> Short exercise A:
In the sales prompt list, switch "email" to "message" and give the part from "3. Follow-up draft" to "add something real." again.

3. Follow-up draft starter.

Draft a 5-sentence follow-up email to [Name] referencing this specific moment from our call: [paste exact quote or moment]. Don't add value props they didn't ask about. Don't use the words "circle back," "synergies," "opportunity," or "leverage." Keep the tone matter-of-fact. I'll rewrite it in my voice, so keep it bare and leave me room to add something real.

4. Objection sparring partner.

You are a skeptical [Title] at [Company]. The deal is $[size], the use case is [brief description]. Push back on me about [specific objection: pricing, implementation timeline, vendor risk, whatever I'm worried about]. Stay in character for 5 turns. Don't go easy. If I give you a weak answer, call it out. Your goal is to make me better, not to let me win.

5. Risk-flag scan.

Read this deal's last 4 emails plus my call notes. List the 3 things that should worry me most, ranked by severity. Don't reassure me. Don't tell me what's going well. I want the worry list. For each item, tell me what evidence in the correspondence you're basing it on.

6. Multi-thread mapper.

> Task inputs:
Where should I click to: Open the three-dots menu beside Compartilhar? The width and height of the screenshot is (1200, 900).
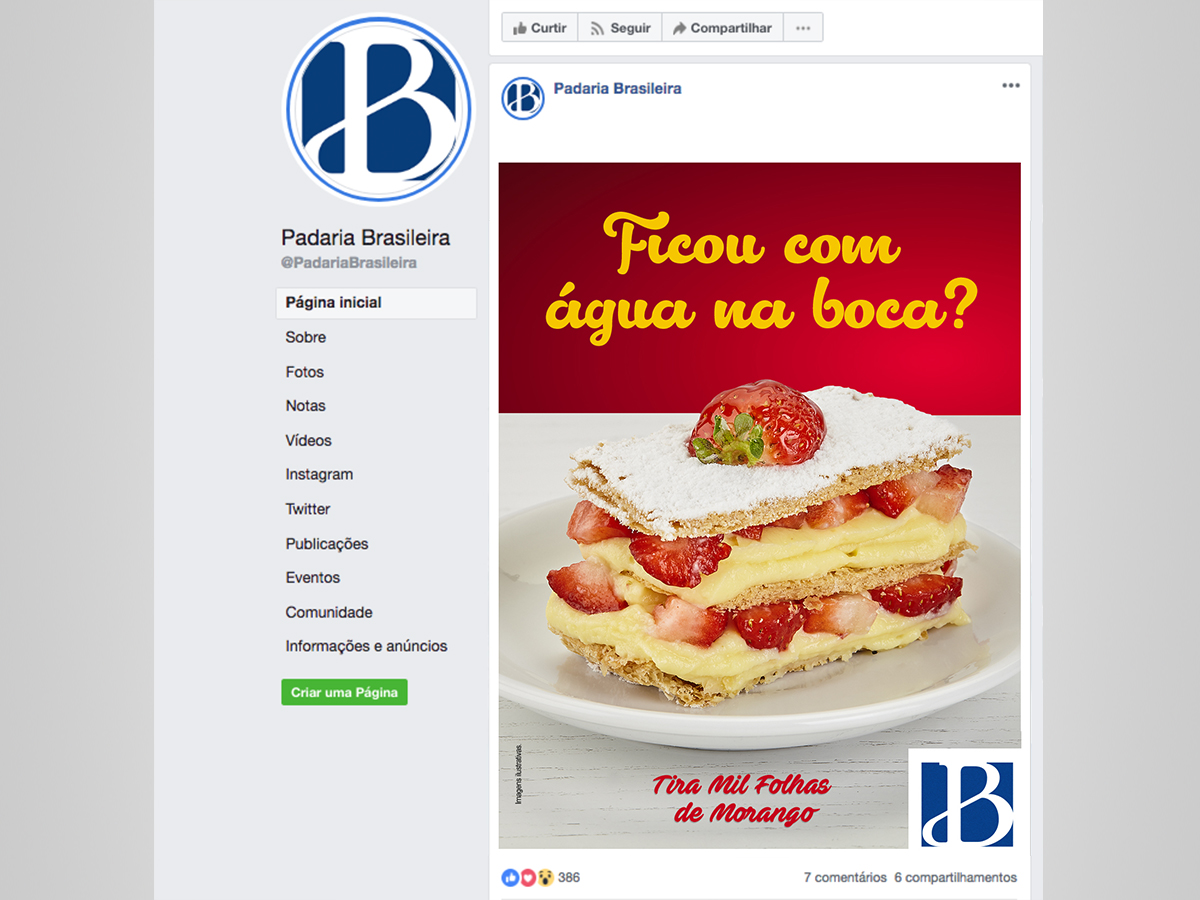click(x=803, y=28)
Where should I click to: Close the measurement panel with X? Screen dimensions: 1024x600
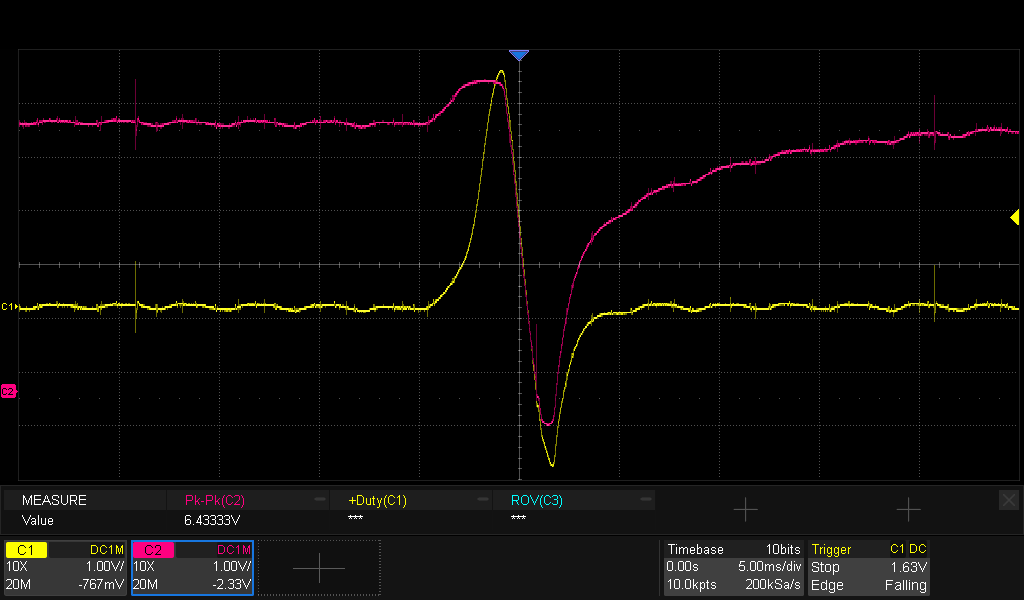(1008, 499)
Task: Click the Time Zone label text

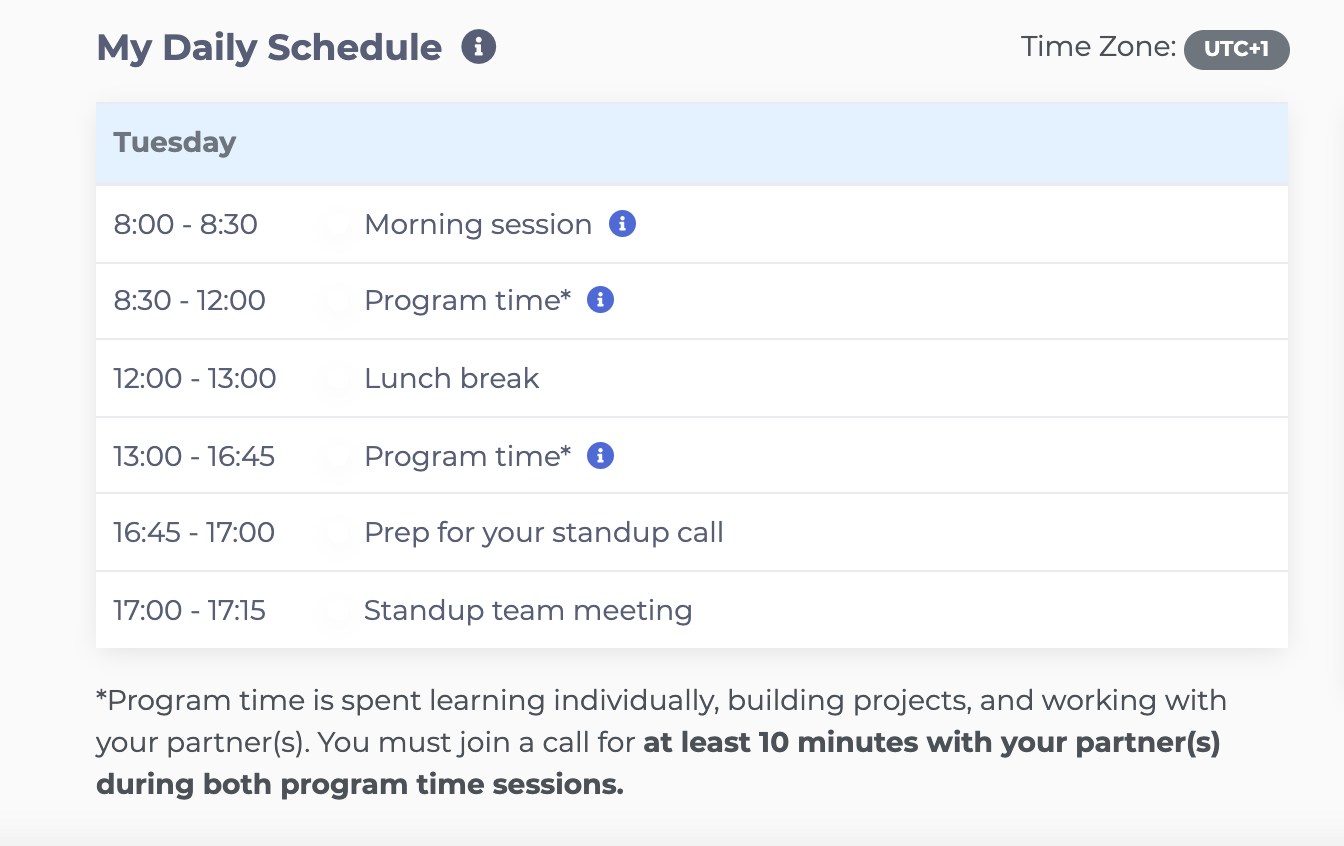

> Short exercise B:
Write the three records above out again word for word, but leave out the pictures.

> Full output A:
3. Follow-up draft starter.

Draft a 5-sentence follow-up message to [Name] referencing this specific moment from our call: [paste exact quote or moment]. Don't add value props they didn't ask about. Don't use the words "circle back," "synergies," "opportunity," or "leverage." Keep the tone matter-of-fact. I'll rewrite it in my voice, so keep it bare and leave me room to add something real.

> Full output B:
Where should I click to: Open the three-dots menu beside Compartilhar? The width and height of the screenshot is (1200, 900).
click(x=803, y=28)
Where should I click to: Close the measurement panel with X? Screen dimensions: 1024x600
(1008, 499)
Task: Click the Time Zone label text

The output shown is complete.